Outcome of Discharge Within 72 Hours of Robotic Gastrectomy Using Enhanced Recovery After Surgery Programs
Jian Zhao, Jiawei Hu, Zhiwei Jiang, Gang Wang, Jiang Liu, Haifeng Wang, Fang Peng, Xinxin Liu, Jian Wang, Jieshou Li
- 发表年份
- 2018
- 引用次数
- 8
摘要
AIMS: To evaluate the safety and outcome of discharge within 72 hours of a robotic gastrectomy together with enhanced recovery after surgery (ERAS) programs. MATERIALS AND METHODS: In total, 108 consecutive patients received elective robotic gastrectomy for gastric cancer from April 2017 to September 2017. All patients attended ERAS programs, which do not routinely use nasogastric tubes but include early feeding, early ambulation, and standard discharge criteria, among other items. RESULTS: . The mean postoperative length of hospital stay was 5.6 ± 8.0 days, and 13 patients (12.0%) exhibited a complication within 30 days with no mortality. A total of 38 patients (35.2%) were discharged within 72 hours of surgery.
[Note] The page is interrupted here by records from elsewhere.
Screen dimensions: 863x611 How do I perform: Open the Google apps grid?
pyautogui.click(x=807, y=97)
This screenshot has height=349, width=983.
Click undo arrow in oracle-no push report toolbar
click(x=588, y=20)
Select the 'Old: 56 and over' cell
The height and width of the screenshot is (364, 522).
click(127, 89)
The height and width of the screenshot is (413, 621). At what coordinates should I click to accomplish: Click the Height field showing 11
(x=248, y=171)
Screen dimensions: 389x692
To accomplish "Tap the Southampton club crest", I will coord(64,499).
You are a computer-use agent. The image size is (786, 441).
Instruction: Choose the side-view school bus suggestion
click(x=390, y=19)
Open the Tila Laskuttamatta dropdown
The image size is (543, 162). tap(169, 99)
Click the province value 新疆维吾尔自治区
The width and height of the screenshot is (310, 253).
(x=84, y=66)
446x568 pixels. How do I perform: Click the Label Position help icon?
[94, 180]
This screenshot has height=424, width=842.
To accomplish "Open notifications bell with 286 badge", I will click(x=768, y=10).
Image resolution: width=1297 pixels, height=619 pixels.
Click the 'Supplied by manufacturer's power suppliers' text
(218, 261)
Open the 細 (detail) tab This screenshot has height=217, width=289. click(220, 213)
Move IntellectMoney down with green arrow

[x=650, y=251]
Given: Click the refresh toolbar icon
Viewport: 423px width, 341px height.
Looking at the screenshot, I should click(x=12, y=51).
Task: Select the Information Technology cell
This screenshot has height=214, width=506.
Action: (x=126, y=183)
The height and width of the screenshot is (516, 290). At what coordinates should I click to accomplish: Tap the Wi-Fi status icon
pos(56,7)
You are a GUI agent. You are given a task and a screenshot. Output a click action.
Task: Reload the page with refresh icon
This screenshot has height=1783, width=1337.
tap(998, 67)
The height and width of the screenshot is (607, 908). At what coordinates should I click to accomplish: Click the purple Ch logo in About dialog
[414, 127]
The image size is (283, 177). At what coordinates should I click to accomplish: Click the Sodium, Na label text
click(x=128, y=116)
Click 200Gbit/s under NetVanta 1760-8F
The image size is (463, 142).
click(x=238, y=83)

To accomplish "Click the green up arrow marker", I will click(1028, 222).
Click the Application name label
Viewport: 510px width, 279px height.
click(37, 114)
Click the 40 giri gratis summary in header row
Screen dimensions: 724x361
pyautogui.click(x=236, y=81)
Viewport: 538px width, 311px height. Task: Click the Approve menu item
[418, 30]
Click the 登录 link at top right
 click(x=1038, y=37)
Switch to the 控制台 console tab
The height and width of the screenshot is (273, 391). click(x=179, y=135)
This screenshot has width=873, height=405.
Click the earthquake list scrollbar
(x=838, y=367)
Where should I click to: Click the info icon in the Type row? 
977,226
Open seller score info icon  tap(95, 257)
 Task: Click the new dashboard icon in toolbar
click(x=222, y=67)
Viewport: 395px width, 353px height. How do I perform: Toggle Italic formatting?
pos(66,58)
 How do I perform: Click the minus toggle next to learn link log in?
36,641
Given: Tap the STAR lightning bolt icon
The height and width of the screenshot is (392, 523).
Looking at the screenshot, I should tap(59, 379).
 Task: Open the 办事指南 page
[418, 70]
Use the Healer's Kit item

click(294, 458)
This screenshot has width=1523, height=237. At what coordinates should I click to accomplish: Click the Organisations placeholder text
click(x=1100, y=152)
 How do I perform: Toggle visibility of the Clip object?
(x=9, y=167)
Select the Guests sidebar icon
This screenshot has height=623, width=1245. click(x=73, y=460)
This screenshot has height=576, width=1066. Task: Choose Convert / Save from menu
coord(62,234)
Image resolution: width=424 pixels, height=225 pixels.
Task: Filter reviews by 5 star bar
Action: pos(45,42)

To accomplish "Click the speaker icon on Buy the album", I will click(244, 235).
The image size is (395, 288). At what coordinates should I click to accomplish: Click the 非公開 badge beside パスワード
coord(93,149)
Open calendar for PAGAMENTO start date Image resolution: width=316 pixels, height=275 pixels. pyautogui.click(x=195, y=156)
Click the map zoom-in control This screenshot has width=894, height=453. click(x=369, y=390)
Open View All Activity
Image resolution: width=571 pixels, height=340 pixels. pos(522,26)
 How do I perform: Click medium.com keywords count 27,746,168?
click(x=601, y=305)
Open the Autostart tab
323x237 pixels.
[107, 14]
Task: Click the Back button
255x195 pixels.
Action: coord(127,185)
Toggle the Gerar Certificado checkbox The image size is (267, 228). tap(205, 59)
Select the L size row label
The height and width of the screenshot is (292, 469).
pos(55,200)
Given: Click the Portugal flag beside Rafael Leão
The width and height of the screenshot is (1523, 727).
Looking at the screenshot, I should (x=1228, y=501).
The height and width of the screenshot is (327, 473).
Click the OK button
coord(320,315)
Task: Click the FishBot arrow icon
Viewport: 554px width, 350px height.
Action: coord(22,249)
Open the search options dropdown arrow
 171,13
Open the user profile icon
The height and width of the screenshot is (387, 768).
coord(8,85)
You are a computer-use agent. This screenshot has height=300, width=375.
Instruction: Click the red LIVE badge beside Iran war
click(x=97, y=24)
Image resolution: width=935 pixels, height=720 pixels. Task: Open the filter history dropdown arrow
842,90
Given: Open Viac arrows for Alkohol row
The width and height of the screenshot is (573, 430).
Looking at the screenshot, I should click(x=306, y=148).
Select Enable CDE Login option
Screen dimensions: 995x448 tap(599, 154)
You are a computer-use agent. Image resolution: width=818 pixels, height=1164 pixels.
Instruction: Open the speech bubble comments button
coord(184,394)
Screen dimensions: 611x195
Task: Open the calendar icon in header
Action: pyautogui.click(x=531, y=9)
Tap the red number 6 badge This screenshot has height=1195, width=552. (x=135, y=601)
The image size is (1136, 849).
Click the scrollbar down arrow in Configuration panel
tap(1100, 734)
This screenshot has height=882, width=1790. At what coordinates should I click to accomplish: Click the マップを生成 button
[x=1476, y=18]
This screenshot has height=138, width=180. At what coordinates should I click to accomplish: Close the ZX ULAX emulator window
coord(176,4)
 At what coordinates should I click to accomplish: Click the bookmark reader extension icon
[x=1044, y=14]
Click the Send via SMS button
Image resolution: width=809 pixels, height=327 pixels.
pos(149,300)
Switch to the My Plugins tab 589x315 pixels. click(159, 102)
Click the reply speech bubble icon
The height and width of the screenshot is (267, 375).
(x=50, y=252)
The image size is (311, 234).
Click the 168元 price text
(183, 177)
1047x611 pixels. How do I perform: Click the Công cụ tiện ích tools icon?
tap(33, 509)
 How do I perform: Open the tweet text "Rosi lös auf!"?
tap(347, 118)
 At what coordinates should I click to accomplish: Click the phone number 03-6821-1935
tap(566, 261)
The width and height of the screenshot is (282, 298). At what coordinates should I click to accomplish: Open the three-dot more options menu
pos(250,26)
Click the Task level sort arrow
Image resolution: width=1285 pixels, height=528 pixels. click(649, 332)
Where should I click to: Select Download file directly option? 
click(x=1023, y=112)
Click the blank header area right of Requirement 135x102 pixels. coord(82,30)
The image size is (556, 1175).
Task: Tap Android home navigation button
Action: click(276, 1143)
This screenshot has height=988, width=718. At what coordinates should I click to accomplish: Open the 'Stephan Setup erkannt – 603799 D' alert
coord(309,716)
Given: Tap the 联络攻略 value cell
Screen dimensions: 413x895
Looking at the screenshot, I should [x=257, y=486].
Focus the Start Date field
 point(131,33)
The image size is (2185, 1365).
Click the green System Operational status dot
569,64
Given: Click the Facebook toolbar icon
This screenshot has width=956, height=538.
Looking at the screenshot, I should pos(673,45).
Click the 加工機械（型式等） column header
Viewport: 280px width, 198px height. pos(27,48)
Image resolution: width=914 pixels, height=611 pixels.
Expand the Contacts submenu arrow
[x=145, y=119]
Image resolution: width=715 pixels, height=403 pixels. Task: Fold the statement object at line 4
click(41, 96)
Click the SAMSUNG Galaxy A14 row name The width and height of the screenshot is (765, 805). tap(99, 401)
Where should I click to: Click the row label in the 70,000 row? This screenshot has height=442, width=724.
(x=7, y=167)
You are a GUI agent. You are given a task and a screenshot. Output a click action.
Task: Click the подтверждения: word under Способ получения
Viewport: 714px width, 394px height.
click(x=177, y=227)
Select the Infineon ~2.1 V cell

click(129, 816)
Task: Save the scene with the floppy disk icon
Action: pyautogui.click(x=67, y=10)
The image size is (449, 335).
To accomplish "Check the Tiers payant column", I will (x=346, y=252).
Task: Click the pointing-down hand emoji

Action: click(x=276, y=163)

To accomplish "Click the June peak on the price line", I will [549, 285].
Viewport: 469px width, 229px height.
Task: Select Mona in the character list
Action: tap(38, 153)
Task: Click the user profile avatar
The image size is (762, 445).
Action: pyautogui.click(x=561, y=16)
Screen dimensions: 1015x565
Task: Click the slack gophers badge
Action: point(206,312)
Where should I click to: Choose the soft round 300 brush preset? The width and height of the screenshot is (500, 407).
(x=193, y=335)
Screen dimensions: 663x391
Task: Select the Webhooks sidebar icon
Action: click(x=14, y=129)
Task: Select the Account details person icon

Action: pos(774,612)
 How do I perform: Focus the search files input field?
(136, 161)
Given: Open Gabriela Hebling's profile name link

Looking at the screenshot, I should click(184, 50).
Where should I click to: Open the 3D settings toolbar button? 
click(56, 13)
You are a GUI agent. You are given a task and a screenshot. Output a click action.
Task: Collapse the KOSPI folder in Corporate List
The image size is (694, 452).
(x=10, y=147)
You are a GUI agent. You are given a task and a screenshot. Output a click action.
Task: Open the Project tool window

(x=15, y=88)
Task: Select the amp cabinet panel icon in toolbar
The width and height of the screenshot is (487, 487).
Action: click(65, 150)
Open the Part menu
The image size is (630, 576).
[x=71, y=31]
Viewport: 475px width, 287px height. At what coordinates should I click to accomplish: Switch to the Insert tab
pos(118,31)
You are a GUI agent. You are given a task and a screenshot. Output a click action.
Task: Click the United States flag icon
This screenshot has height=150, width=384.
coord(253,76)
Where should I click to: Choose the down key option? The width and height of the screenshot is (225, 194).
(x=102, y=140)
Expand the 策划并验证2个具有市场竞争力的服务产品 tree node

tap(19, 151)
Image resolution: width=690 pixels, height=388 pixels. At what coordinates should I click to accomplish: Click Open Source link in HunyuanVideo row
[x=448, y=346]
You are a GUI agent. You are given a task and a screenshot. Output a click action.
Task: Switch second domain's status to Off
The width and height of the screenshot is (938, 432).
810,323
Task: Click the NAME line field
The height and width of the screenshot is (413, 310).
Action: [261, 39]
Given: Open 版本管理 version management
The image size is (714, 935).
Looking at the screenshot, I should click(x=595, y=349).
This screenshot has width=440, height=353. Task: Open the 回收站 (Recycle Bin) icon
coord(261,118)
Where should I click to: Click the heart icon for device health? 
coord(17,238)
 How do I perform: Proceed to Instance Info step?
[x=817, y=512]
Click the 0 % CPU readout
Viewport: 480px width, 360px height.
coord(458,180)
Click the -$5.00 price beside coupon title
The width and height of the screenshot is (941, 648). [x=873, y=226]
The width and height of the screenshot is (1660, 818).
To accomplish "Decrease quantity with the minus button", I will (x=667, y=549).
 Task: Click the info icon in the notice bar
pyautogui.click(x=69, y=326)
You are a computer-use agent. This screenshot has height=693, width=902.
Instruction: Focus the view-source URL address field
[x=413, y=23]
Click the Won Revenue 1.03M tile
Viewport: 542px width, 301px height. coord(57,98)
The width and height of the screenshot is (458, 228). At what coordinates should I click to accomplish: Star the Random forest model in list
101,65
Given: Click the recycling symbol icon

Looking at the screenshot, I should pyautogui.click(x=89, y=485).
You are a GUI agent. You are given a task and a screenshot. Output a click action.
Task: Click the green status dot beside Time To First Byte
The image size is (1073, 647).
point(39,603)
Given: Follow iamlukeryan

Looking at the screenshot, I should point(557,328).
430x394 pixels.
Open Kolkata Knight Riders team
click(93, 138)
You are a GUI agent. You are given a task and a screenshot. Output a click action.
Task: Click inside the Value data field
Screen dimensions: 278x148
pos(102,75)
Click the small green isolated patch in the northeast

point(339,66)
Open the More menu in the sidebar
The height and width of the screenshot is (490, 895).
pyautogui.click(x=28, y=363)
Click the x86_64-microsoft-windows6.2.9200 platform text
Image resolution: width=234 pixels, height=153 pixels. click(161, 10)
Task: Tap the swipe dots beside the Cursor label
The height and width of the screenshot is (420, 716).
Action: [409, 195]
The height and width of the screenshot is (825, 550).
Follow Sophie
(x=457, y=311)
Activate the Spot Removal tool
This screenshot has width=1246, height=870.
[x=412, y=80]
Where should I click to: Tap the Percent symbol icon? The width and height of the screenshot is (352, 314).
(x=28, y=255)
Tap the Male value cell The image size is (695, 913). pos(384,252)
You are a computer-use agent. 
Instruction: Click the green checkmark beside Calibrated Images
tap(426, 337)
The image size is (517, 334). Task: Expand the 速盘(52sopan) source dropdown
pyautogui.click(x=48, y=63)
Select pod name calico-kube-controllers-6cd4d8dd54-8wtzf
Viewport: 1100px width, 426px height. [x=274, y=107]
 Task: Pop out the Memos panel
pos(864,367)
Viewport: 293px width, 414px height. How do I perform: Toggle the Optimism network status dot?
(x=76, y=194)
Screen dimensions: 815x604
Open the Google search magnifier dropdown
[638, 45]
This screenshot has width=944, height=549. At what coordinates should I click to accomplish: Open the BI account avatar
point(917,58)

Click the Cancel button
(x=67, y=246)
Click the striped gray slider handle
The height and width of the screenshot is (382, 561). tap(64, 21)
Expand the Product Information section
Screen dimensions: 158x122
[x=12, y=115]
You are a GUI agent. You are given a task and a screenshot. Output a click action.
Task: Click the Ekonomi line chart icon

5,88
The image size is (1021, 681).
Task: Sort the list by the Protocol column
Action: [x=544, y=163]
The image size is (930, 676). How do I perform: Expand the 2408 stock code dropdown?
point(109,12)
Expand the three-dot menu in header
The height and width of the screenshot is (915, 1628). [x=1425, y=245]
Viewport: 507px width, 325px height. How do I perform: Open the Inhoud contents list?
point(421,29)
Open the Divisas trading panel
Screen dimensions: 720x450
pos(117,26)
Patients were grouped based on being discharged within or after 72 hours. The rate of complications was significantly lower in patients discharged within 72 hours than patients discharged after 72 hours (1/38, 2.6% versus 12/70, 17.1%, P = .028). Although patients discharged within 72 hours showed lower readmission numbers, this difference was not statistically significant (1/38, 2.6% versus 8/70, 11.4%, P = .116). One month after surgery, loss of weight, loss of total protein, loss of albumin, and loss of prealbumin in patients discharged within 72 hours were less than those of patients discharged after 72 hours. CONCLUSION: Complication and readmission rates are low in patients discharged within 72 hours of robotic gastrectomy when ERAS programs and standard discharge criteria are used.